Lastly, we would like to mention our surgical approach. It is reported that a conventional lateral approach is difficult for accessing the fibula in an altered position.1 In order to reduce fibular dislocation and fix the posterior malleolus, we recommend a postero-lateral approach. The postero-lateral approach will also allow us a better means of exposing the posterior malleolus fracture and distal fibula, and make it easier to reduce and fix the fracture-dislocation.

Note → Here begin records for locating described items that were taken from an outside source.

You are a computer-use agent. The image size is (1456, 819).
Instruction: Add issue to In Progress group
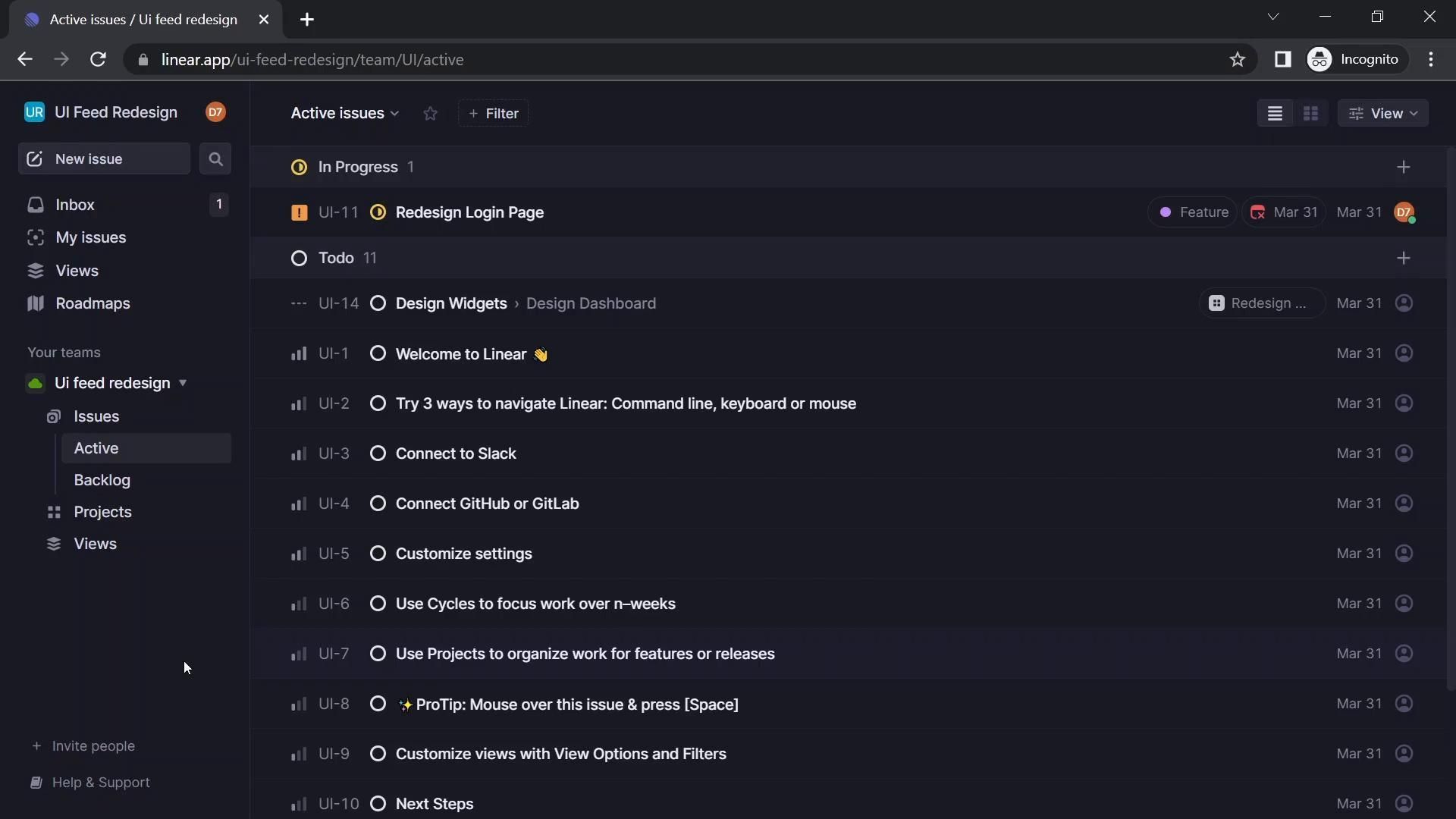(x=1403, y=168)
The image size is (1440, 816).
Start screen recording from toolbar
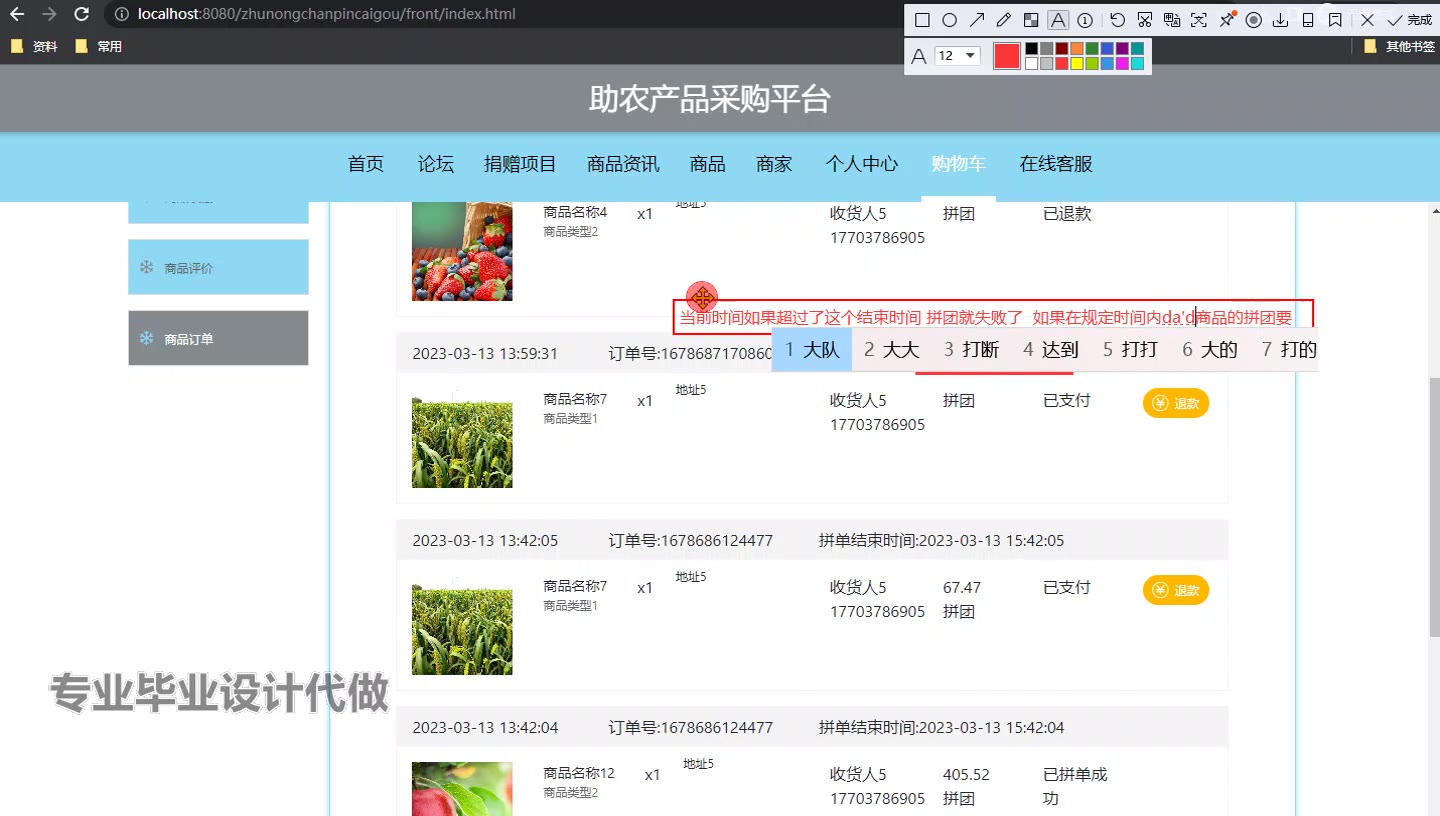click(x=1253, y=20)
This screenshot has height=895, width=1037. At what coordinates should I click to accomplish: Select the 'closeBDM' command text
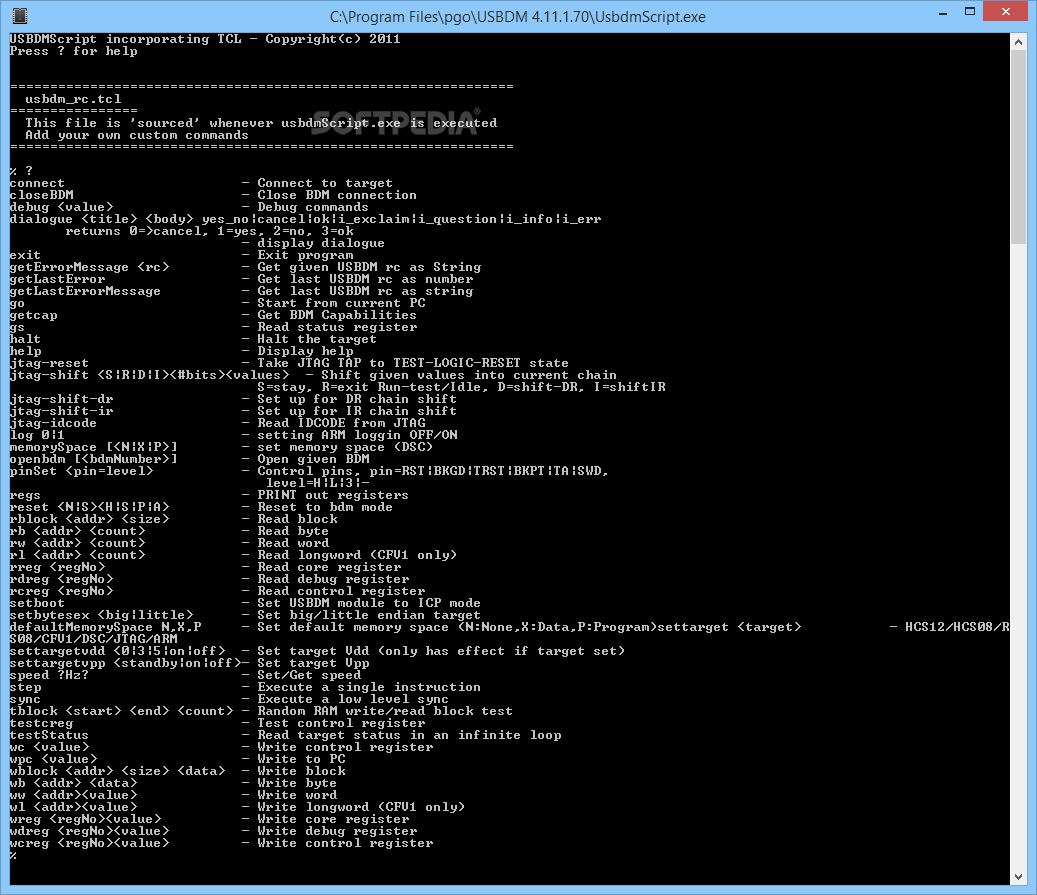40,195
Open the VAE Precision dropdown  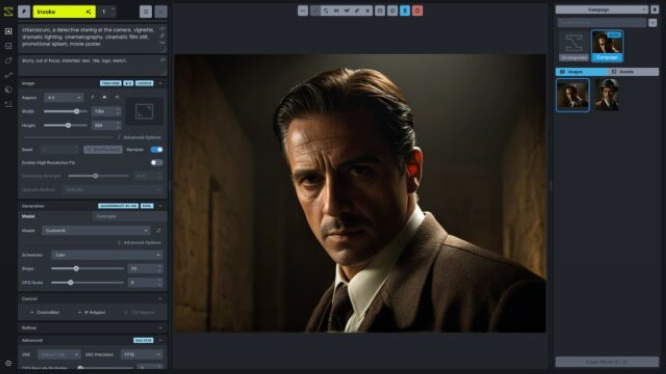tap(142, 354)
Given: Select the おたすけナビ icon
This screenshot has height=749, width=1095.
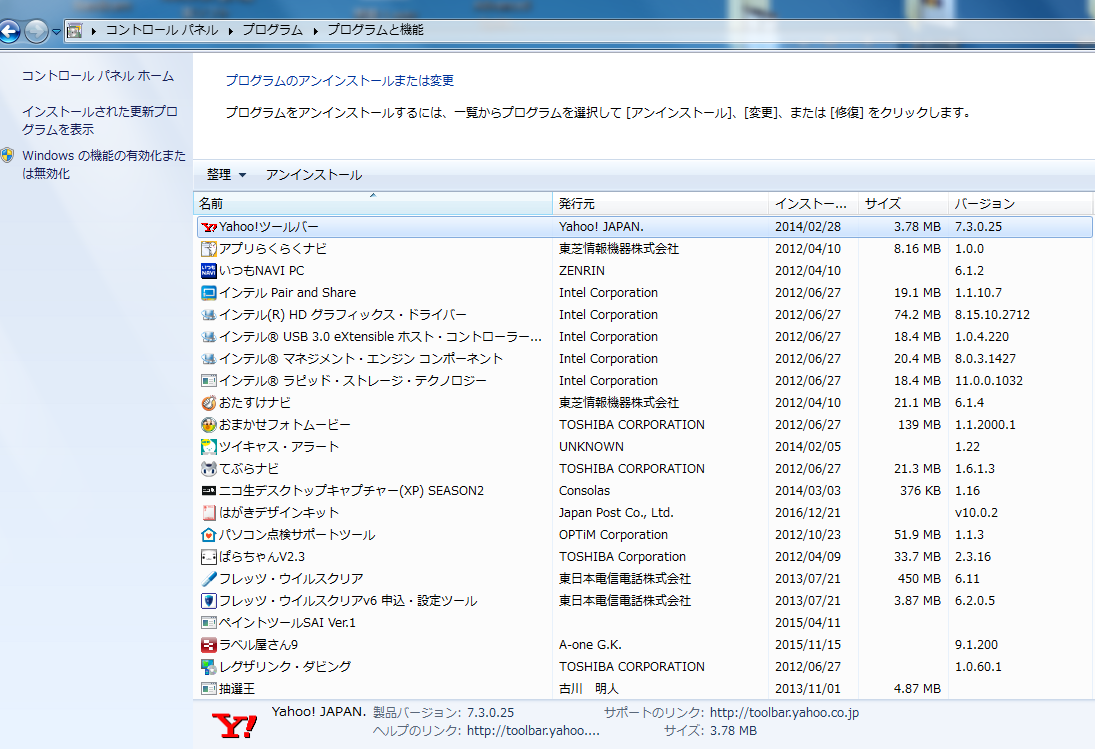Looking at the screenshot, I should [209, 403].
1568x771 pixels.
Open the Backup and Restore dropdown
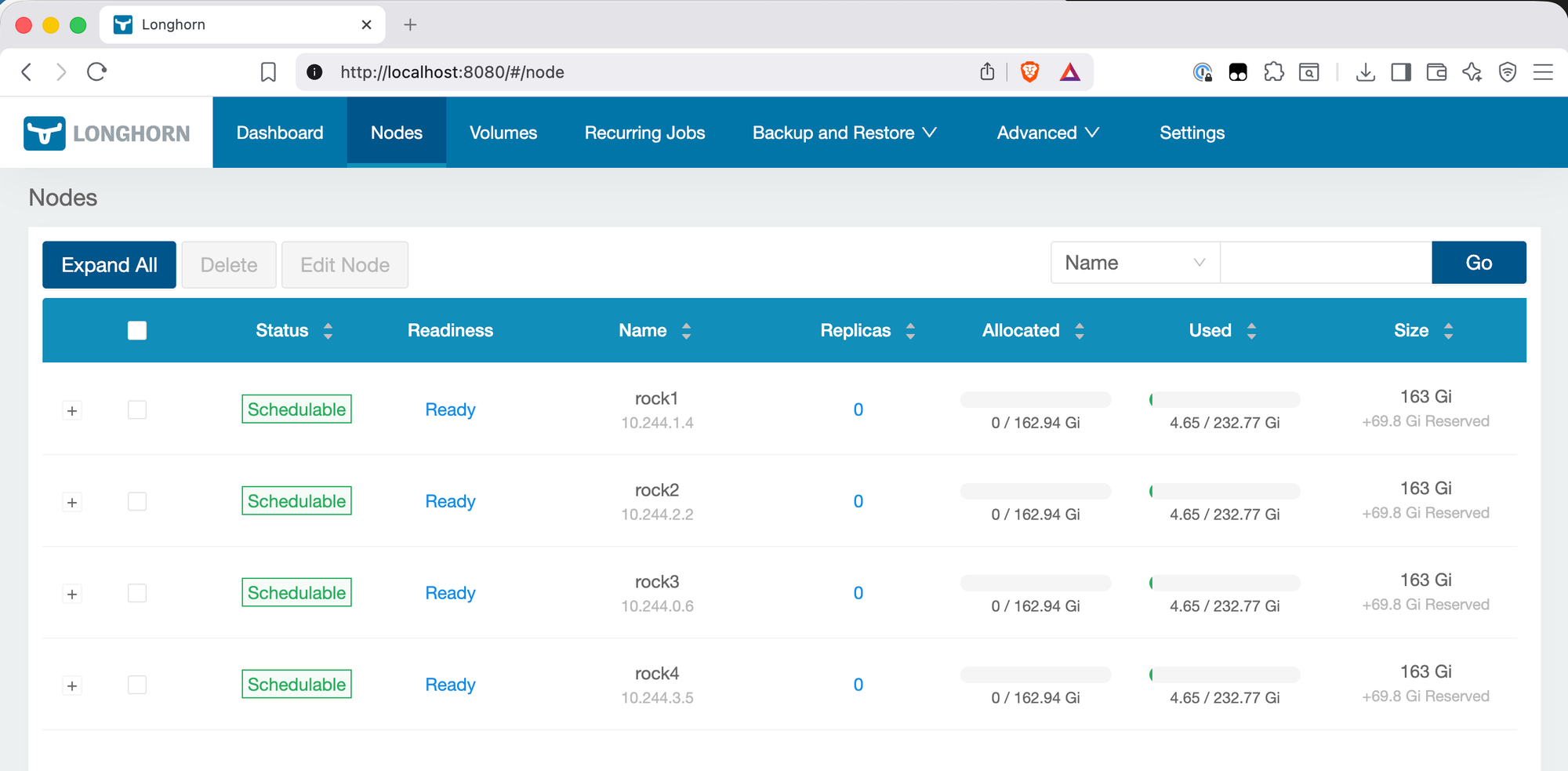[843, 132]
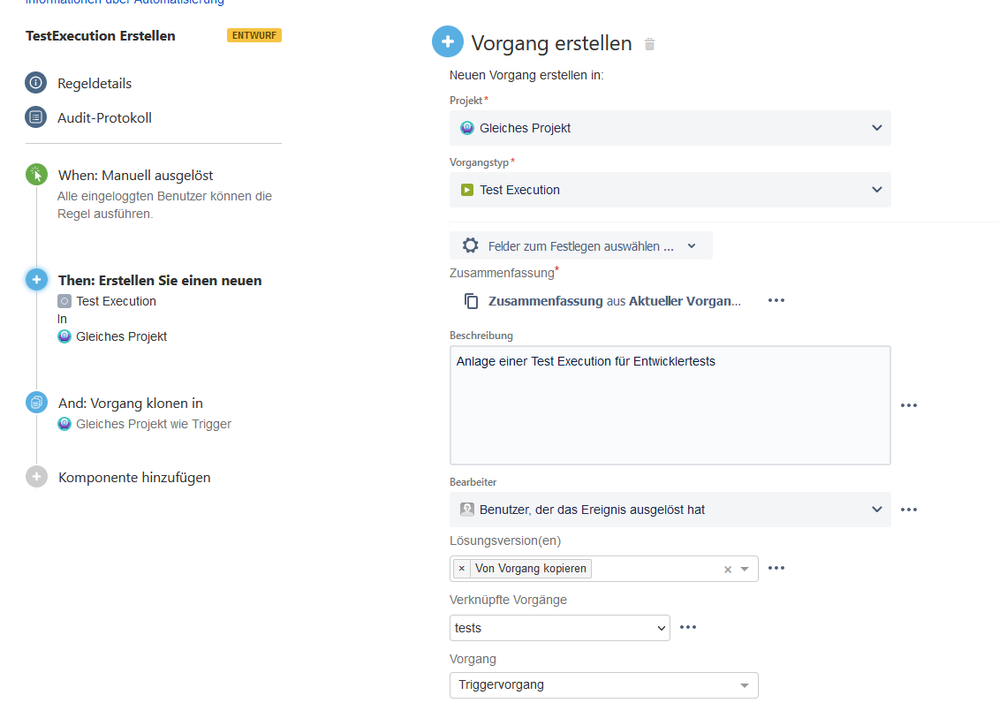Click inside the Beschreibung text area

click(670, 405)
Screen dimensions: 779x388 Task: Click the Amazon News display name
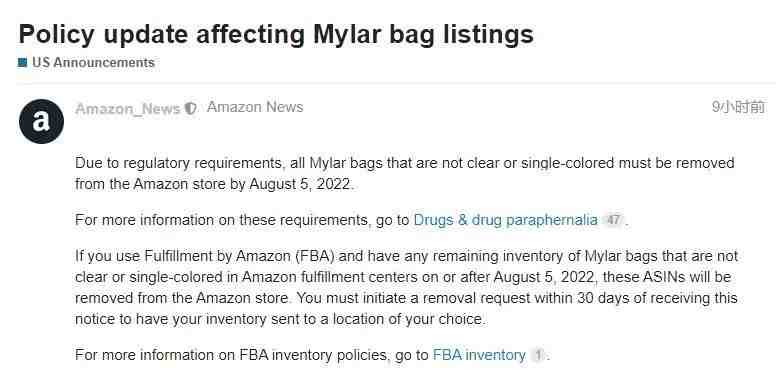click(x=255, y=107)
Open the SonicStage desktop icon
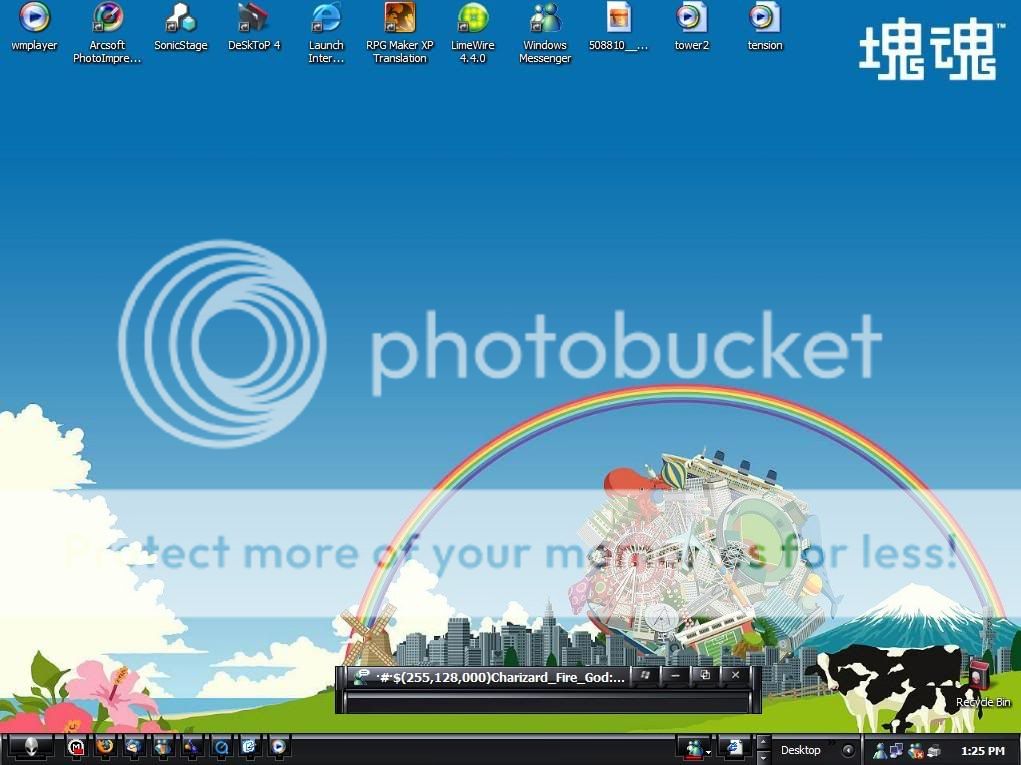Screen dimensions: 1021x765 (180, 18)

In conclusion, Bosworth fracture-dislocation is not common, and our two cases in this report showed even rarer variants of this injury. Basically we emphasize that for Bosworth fracture-dislocation it is usually not possible to achieve a close reduction, and immediate emergency open reduction and internal fixation is necessary. Awareness of this injury will help reduce the incidence of complications, such as compartment syndrome, skin necrosis, talus necrosis and function loss. Compartment syndrome rate is high even if the injury is treated urgently, and preparation of the fasciotomy will be needed. Lastly, the postero-lateral approach is an effective method of achieving full access to treat difficult Bosworth fracture-dislocations.

Funding

None.

Ethical statement

This study has been approved by the local committee and informed consent has been obtained from all patients or relatives.

Conflicts of interest

There are no conflicts of interest.

Footnotes

Peer review under responsibility of Chinese Medical Association.